[Supplied data]

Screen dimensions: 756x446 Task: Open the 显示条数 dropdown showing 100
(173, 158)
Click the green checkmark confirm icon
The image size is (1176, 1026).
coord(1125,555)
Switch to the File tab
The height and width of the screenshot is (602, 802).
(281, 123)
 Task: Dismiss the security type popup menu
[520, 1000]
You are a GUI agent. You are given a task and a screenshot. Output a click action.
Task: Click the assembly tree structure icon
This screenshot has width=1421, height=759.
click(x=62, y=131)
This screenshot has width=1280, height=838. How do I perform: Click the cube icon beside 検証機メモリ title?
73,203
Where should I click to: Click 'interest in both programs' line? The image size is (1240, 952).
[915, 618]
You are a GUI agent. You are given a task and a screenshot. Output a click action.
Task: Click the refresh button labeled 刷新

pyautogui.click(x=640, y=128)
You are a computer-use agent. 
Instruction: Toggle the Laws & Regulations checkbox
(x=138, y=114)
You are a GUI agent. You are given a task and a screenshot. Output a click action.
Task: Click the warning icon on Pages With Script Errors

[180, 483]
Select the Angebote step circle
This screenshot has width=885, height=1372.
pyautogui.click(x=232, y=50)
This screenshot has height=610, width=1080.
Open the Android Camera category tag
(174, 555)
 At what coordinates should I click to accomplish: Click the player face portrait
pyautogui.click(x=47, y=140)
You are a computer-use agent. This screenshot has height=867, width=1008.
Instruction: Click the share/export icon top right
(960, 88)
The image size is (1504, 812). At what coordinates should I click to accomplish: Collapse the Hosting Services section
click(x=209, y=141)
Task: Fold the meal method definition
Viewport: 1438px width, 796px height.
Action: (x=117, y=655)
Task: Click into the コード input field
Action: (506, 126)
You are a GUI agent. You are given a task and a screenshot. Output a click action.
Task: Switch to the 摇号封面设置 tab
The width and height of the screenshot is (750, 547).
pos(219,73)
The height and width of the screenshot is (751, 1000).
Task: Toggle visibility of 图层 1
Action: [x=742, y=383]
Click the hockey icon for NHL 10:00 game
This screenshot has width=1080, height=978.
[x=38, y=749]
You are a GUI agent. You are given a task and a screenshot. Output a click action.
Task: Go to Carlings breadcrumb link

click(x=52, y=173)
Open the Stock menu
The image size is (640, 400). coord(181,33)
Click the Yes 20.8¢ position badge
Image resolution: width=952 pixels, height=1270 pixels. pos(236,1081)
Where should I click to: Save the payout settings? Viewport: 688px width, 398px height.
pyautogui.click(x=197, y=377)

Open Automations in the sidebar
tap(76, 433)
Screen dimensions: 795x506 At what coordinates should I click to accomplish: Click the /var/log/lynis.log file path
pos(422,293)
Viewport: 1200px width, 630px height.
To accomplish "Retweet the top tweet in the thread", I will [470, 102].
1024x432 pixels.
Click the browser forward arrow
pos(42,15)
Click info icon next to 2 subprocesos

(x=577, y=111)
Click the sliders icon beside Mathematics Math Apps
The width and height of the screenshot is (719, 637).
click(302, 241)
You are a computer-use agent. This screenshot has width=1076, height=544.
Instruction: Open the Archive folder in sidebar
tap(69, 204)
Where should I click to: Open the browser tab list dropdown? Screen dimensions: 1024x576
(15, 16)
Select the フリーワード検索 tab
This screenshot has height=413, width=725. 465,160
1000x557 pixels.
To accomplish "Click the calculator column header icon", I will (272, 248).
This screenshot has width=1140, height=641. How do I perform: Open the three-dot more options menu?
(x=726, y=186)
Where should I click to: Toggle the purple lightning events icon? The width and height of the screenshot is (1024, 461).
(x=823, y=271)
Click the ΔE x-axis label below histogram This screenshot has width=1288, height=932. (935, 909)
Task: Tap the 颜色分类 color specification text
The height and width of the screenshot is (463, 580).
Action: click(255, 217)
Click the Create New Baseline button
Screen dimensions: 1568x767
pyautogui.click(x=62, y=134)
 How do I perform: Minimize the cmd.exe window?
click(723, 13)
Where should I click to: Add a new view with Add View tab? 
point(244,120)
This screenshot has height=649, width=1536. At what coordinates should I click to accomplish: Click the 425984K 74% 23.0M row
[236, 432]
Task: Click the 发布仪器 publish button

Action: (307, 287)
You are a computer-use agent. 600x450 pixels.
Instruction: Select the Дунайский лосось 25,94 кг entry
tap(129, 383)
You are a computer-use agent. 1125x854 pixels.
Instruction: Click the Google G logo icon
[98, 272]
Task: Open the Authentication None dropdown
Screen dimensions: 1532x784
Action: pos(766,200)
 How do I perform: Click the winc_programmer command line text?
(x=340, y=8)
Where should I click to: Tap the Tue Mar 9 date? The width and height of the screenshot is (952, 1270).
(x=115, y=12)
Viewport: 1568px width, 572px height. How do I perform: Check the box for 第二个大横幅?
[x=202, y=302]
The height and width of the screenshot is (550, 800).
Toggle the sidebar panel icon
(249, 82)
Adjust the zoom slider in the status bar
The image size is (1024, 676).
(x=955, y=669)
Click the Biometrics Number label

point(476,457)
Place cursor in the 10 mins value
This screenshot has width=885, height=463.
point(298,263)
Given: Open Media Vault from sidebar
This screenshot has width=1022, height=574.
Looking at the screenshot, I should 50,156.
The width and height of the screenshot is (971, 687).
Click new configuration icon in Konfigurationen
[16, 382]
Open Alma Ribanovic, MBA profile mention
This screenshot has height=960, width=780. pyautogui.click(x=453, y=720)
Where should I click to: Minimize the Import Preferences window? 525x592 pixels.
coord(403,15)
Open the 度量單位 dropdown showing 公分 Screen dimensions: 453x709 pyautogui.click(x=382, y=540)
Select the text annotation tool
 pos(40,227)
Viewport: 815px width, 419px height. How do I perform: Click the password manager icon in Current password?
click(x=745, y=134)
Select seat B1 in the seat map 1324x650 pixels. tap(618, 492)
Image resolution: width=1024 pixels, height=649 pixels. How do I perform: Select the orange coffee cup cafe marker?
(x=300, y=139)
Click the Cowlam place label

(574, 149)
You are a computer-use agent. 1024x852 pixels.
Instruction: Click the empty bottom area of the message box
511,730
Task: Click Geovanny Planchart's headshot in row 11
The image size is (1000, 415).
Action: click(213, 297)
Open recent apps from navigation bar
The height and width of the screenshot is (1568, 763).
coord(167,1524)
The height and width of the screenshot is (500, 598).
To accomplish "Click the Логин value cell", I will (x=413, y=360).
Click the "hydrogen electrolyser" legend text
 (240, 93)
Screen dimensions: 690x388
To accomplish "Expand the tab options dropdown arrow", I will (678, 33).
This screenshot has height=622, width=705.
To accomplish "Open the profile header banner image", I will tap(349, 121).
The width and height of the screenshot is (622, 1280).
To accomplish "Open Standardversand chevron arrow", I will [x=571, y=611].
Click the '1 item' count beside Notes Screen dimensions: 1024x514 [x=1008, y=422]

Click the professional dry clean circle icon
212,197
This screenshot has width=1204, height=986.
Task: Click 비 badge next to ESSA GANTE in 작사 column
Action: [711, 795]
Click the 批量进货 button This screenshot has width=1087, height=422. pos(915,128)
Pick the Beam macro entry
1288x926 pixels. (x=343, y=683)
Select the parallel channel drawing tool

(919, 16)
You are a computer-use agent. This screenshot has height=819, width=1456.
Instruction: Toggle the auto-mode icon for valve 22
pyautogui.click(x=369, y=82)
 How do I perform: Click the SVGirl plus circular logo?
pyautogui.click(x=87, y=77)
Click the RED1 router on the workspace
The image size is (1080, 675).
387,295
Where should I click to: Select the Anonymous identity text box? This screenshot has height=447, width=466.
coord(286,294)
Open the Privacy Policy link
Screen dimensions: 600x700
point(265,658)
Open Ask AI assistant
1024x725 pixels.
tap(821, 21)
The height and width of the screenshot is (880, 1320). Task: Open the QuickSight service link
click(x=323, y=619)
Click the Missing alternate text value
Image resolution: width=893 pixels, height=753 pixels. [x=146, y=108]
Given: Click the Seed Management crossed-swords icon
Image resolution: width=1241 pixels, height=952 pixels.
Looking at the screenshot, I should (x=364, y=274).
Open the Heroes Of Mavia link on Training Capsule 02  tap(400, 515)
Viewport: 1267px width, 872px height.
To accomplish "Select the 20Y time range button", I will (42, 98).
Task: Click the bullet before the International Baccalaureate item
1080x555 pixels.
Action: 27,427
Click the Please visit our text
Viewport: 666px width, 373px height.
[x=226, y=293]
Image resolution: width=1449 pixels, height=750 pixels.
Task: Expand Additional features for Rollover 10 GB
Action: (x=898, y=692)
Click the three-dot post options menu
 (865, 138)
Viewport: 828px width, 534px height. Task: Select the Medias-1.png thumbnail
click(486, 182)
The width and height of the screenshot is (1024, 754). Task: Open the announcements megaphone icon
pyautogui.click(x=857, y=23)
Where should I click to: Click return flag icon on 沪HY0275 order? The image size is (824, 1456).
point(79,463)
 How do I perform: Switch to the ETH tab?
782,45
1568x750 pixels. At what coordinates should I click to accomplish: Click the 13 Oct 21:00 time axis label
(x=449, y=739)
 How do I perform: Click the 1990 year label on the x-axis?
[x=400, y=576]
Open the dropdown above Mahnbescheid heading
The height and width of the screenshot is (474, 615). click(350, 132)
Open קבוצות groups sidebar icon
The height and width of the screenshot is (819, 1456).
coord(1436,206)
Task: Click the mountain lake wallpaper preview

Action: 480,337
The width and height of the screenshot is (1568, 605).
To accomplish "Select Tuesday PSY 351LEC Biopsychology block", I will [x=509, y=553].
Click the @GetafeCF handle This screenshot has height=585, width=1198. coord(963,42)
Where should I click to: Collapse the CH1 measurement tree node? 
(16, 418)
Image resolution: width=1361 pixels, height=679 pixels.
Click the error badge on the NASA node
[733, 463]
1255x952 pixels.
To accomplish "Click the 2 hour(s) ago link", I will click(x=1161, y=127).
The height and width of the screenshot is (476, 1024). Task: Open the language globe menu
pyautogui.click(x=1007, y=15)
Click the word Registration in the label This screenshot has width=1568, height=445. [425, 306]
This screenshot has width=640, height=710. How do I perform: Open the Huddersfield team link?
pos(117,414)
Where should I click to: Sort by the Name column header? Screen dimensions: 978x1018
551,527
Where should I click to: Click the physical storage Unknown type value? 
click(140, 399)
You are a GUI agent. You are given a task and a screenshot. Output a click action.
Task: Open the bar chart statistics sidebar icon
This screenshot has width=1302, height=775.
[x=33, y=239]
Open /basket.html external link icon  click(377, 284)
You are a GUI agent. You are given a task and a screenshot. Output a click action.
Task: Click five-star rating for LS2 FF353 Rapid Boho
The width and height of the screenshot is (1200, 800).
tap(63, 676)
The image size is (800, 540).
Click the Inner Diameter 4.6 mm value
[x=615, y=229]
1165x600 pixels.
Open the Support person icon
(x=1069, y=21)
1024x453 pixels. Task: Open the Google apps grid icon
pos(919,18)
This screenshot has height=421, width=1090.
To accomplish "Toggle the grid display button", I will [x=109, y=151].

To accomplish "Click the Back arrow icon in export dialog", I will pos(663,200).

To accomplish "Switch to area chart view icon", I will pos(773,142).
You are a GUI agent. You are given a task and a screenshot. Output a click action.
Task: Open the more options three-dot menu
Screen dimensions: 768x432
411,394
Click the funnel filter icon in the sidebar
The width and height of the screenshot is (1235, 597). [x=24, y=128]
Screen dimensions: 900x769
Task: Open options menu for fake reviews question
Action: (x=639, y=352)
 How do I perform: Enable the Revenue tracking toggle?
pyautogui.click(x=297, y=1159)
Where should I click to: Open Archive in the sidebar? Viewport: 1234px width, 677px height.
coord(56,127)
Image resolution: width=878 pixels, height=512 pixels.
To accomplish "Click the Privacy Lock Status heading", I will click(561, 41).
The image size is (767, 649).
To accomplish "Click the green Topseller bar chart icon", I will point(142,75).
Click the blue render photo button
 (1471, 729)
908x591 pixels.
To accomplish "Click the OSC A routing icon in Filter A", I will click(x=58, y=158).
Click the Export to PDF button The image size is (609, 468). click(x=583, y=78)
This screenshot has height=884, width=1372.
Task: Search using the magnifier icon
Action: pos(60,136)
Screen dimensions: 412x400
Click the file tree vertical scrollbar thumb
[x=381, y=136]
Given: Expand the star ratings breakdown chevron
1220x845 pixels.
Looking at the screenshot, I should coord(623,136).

[Action item] Go through the data above and find the lines with the word "star". Copy each of those lines.

[Solved problem]
Task: Click five-star rating for LS2 FF353 Rapid Boho
Given: Expand the star ratings breakdown chevron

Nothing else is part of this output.